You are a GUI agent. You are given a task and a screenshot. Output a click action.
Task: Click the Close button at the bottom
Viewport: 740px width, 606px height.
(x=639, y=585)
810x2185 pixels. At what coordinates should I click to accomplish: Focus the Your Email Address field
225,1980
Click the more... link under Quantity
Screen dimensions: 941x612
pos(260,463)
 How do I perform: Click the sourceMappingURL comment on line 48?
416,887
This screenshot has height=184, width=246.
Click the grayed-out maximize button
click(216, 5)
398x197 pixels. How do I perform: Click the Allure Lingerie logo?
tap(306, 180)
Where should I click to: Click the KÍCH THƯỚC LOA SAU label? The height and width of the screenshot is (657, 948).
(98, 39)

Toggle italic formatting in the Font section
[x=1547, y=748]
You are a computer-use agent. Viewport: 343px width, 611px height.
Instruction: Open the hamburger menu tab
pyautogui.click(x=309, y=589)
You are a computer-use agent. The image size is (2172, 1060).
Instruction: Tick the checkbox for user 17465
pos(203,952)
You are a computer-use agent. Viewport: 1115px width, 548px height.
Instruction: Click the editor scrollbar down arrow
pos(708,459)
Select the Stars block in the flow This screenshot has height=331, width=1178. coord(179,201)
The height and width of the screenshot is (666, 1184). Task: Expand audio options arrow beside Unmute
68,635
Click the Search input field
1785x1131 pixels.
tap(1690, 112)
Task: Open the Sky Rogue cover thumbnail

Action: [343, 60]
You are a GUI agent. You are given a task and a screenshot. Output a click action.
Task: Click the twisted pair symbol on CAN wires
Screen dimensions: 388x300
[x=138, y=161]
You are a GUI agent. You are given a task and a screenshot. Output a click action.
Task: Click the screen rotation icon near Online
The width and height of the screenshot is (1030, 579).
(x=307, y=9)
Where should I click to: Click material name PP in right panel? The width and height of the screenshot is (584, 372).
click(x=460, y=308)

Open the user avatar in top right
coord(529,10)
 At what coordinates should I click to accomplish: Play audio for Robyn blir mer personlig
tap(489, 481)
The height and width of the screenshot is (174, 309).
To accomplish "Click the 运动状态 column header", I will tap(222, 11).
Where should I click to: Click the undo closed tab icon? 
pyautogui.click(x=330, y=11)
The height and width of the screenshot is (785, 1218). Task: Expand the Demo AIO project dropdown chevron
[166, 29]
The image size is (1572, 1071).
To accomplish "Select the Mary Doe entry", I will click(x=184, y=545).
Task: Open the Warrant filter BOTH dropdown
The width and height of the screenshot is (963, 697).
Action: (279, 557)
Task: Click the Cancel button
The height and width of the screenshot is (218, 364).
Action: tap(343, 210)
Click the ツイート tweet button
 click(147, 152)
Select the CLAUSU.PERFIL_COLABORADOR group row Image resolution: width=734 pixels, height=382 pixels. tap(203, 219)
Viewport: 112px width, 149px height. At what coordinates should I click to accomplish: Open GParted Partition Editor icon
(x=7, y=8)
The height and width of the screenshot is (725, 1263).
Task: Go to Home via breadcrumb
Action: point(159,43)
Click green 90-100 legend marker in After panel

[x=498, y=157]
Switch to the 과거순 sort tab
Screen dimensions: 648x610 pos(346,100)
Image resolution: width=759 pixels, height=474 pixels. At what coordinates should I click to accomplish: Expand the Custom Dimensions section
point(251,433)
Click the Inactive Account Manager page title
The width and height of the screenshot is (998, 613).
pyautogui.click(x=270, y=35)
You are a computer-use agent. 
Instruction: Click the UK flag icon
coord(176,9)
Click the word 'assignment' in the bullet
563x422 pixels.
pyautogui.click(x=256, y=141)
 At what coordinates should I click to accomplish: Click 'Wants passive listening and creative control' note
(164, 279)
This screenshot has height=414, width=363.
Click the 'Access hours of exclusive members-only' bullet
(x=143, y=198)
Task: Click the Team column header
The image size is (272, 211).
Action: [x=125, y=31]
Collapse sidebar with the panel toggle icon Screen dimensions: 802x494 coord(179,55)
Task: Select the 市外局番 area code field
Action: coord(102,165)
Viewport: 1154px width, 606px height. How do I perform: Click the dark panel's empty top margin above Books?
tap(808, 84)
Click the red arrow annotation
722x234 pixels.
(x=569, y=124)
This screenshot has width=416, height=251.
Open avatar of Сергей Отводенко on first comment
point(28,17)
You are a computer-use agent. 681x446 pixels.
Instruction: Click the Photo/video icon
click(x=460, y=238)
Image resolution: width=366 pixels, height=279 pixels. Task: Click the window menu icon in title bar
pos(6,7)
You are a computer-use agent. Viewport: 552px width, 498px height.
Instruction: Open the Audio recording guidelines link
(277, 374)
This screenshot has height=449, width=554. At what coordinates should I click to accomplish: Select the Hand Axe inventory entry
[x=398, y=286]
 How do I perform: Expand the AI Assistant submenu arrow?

# # # # #

Count the lines above that contain the string "Select", with matching case, and give only the number.

Result of the task =
5